課題の目的: 下新田村の成り立ちを述べた文章のうち、「村と開発の歴史について語ろう」から「(2023年8月15日確認)」までを一字も変えずに書き写してください。

図1 撮影:筆者

 すでに書いたように、私の「故郷」は、大阪の千里丘陵に「存在した」小さな村である。今そこを訪れる人は、道すがらに見える十軒あまりの昔の農家風の造りの家(うちの何軒かは、トタンで覆われているとはいえ萱葺き屋根を残す)とわずかに残る水田から、そこがかつて農村だったことを推し量ることはできるだろうが、東側を新御堂筋と呼ばれる幹線道路と鉄道に切り取られ、周囲に林立するマンションの谷間に沈みこむその姿から往時(都市開発前)の様子を想像することは困難だろう。

 村は旧名を摂津国嶋下郡下新田村といい、中央部に小さな川が流れ、四周を丘に囲まれて南北に細長く拡がる盆地状の土地の南端に位置していた(図1を参照)。こうした景観は日本の農村を思い浮かべようとするときに、多くの人が最初にイメージする姿に近いのではないだろうか。しかしその名から分かるように、この集落の誕生は江戸初期になされた新田開発に起因する。1605年の作成になる「摂津国絵図」にはその存在はまだ認められず、村の成立が信頼に足る文献によって確かめうるのは1626年のことのようなので、開墾が始まったのはその間、おそらくは大坂夏の陣によって豊臣氏が滅び、このあたりの土地が徳川の直轄領になった1616年以降のことと考えられている1『下新田村郷土史』春日町青年学級編、1962年(昭和37年)。図1を含め、以下村史にかかわる基本的情報は同書による。次回以降にくわしく述べるが、この郷土史が村の青年会の活動(勉強会)をベースにして編まれたことそれ自体が村史に残されるべき事件である。

 村と開発の歴史について語ろうと思うのであれば、この村そのものがこうした「開発」の産物であったことを忘れてはならないだろう。農村環境の研究者からなる農業農村工学会のウェブサイトを見ると新田については冒頭次のように書かれている。「新田開発は、近世における大規模な地域開発である。多くは耕地とともに集落が形成され、これらがセットになって列村や散村のような独特の景観がつくり出された。」つまり、日本の代表的景観のかなりの部分が近世の新田開発によって生み出されたということである。同じく同サイトの教えるところによれば、江戸時代の新田開発には三つのピークがあったという。「幕藩体制の制度的整備が確立する明暦~寛文期(1660年ごろ)、幕府財政の再建を図り改革の行われた享保期(1720年ごろ)、深刻化する幕藩体制の危機に直面し改革の行われた幕末に近い天保~安政期(1840年ごろ)」の三つである2http://www.jsidre.or.jp/tabata3-a/(2023年8月15日確認)

データ行:

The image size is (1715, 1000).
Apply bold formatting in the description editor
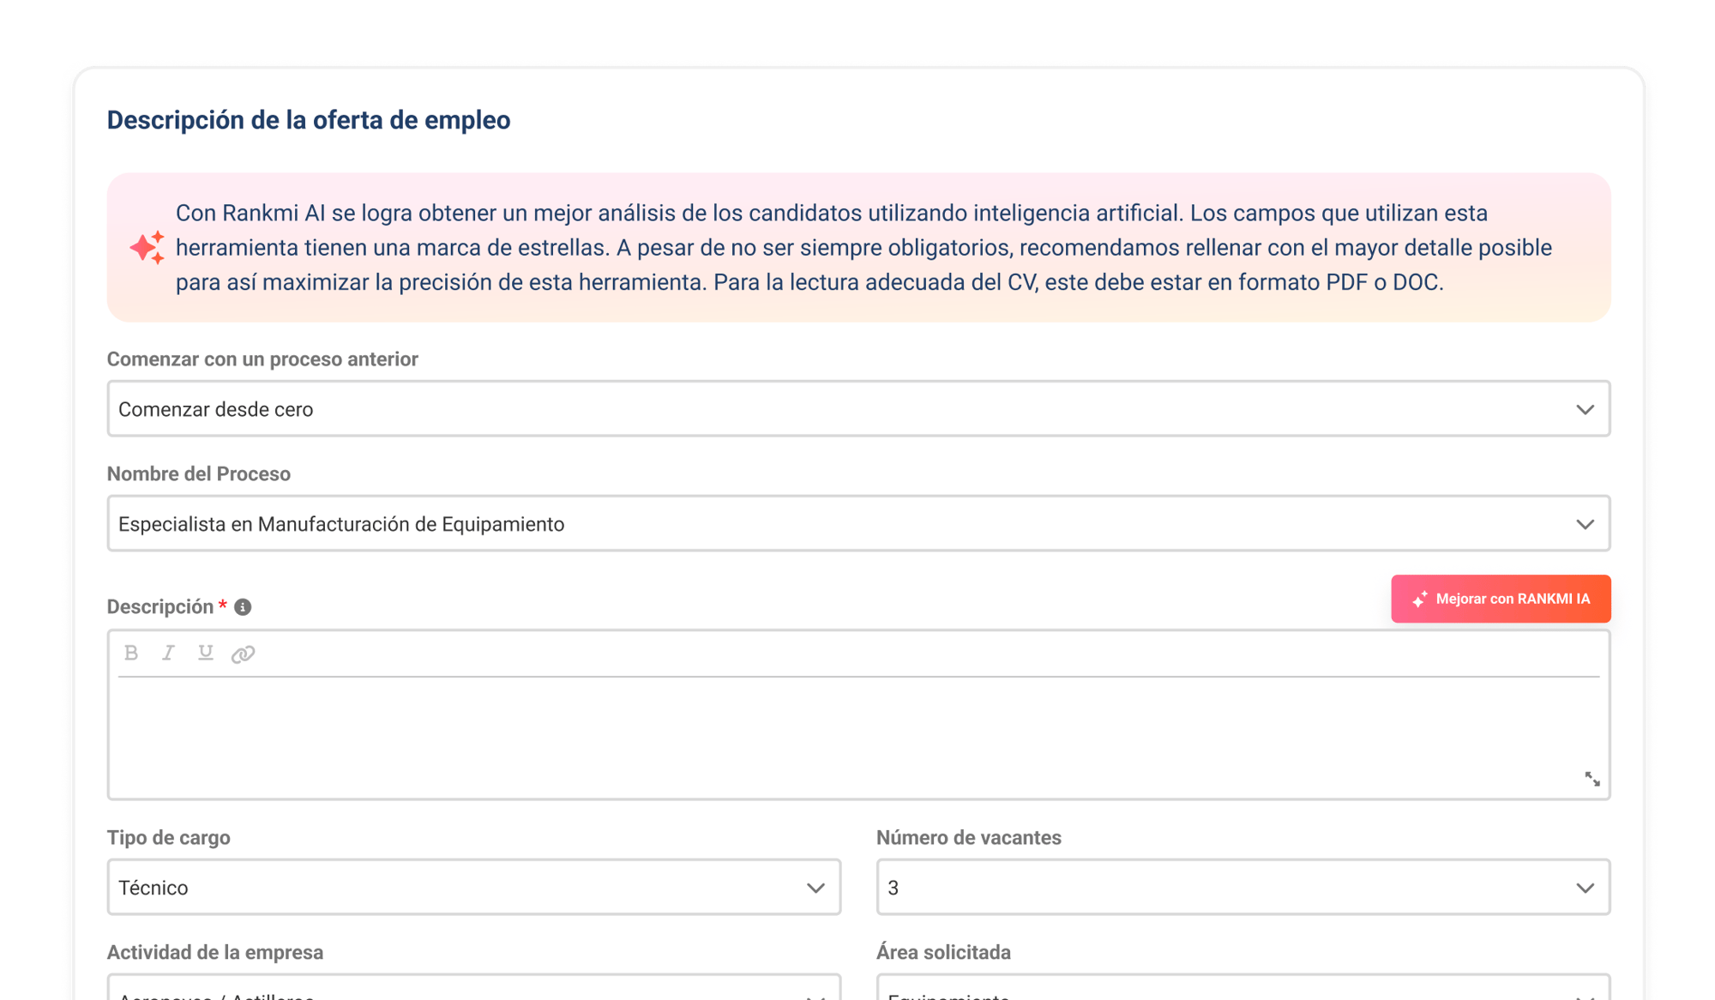(131, 654)
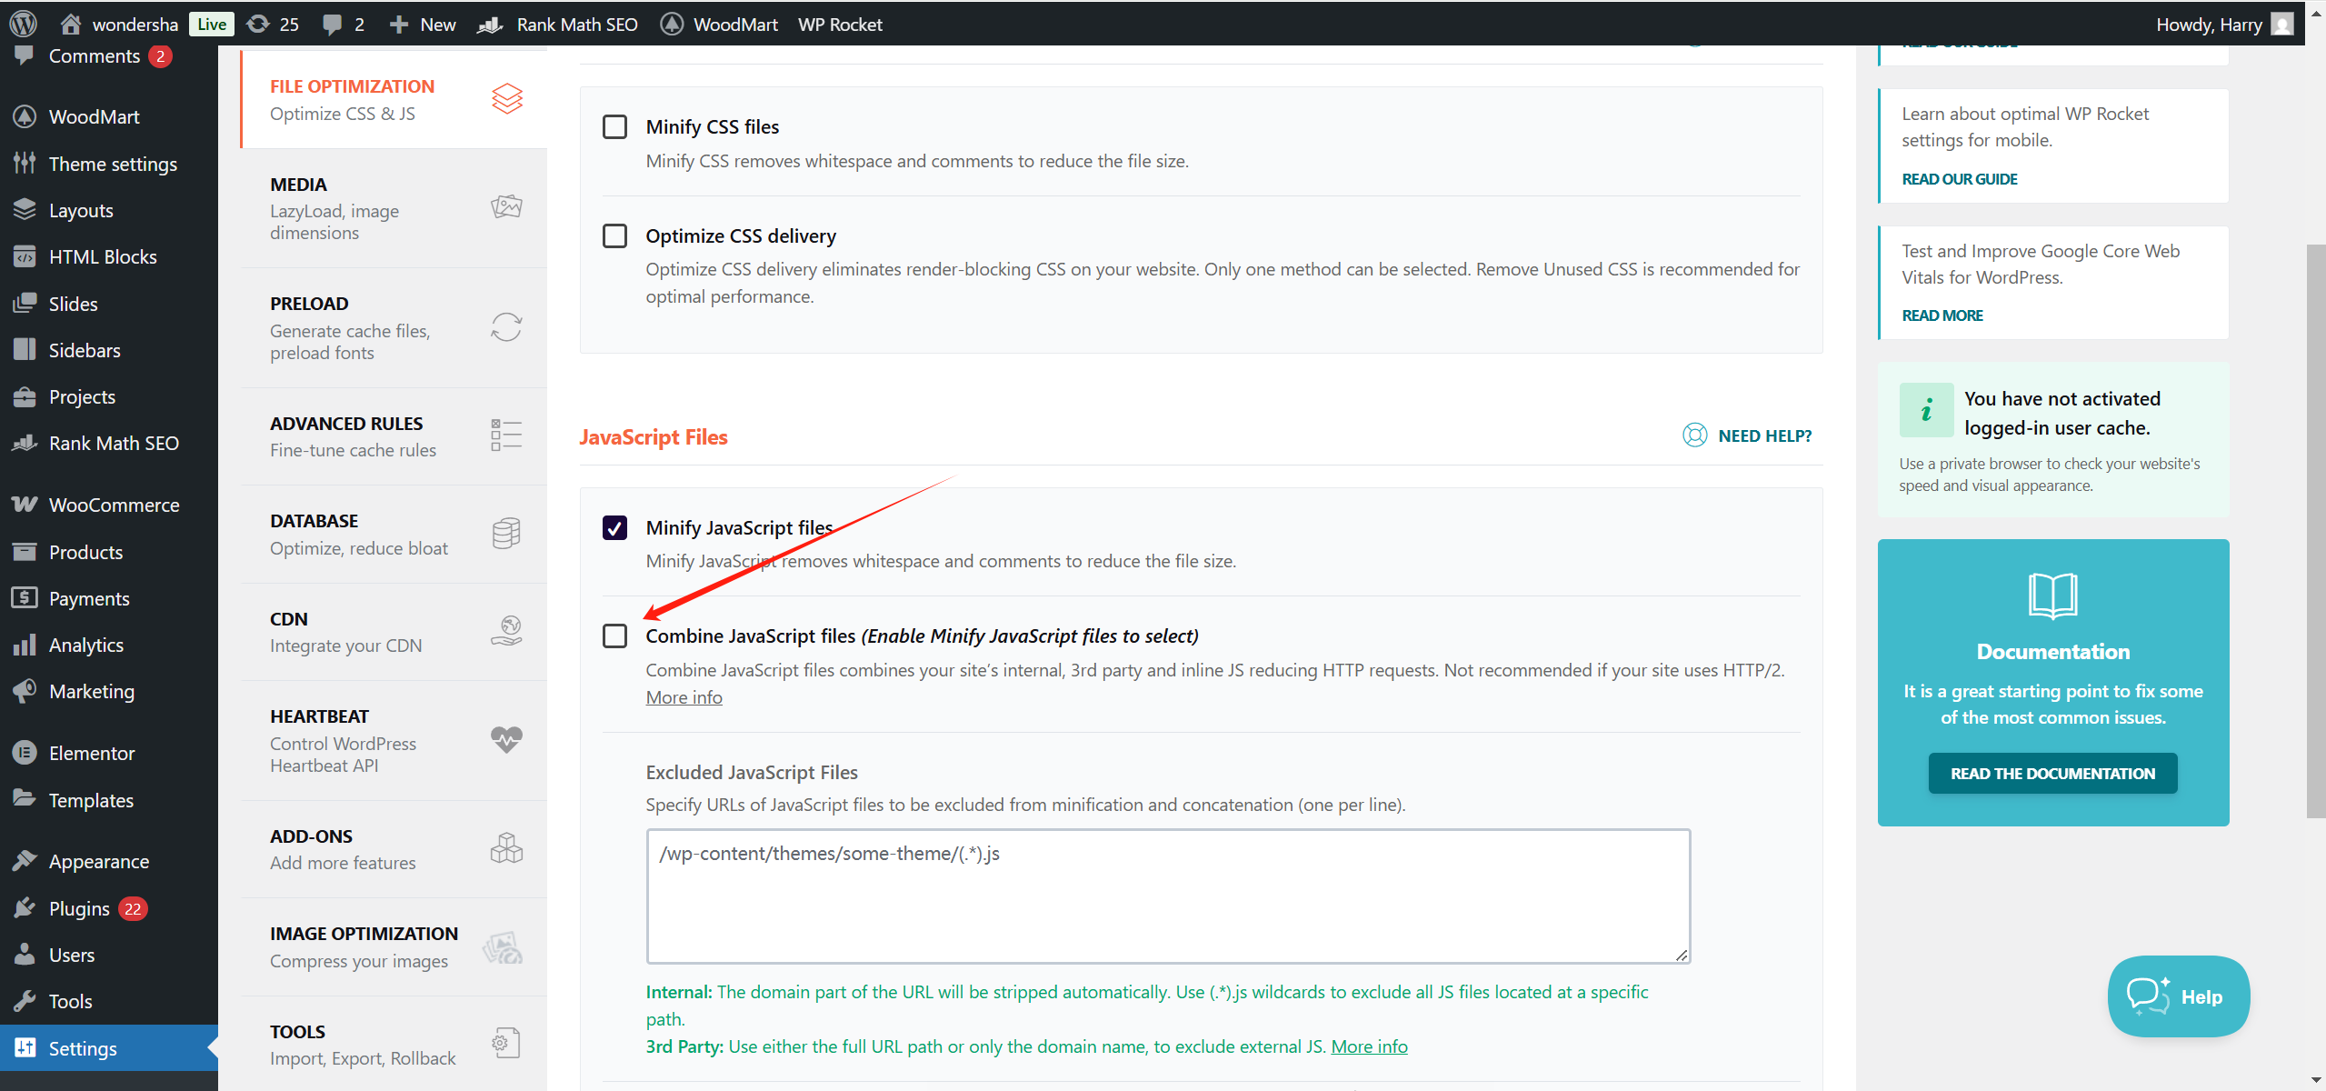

完成した解答:
村と開発の歴史について語ろうと思うのであれば、この村そのものがこうした「開発」の産物であったことを忘れてはならないだろう。農村環境の研究者からなる農業農村工学会のウェブサイトを見ると新田については冒頭次のように書かれている。「新田開発は、近世における大規模な地域開発である。多くは耕地とともに集落が形成され、これらがセットになって列村や散村のような独特の景観がつくり出された。」つまり、日本の代表的景観のかなりの部分が近世の新田開発によって生み出されたということである。同じく同サイトの教えるところによれば、江戸時代の新田開発には三つのピークがあったという。「幕藩体制の制度的整備が確立する明暦~寛文期(1660年ごろ)、幕府財政の再建を図り改革の行われた享保期(1720年ごろ)、深刻化する幕藩体制の危機に直面し改革の行われた幕末に近い天保~安政期(1840年ごろ)」の三つである2http://www.jsidre.or.jp/tabata3-a/(2023年8月15日確認)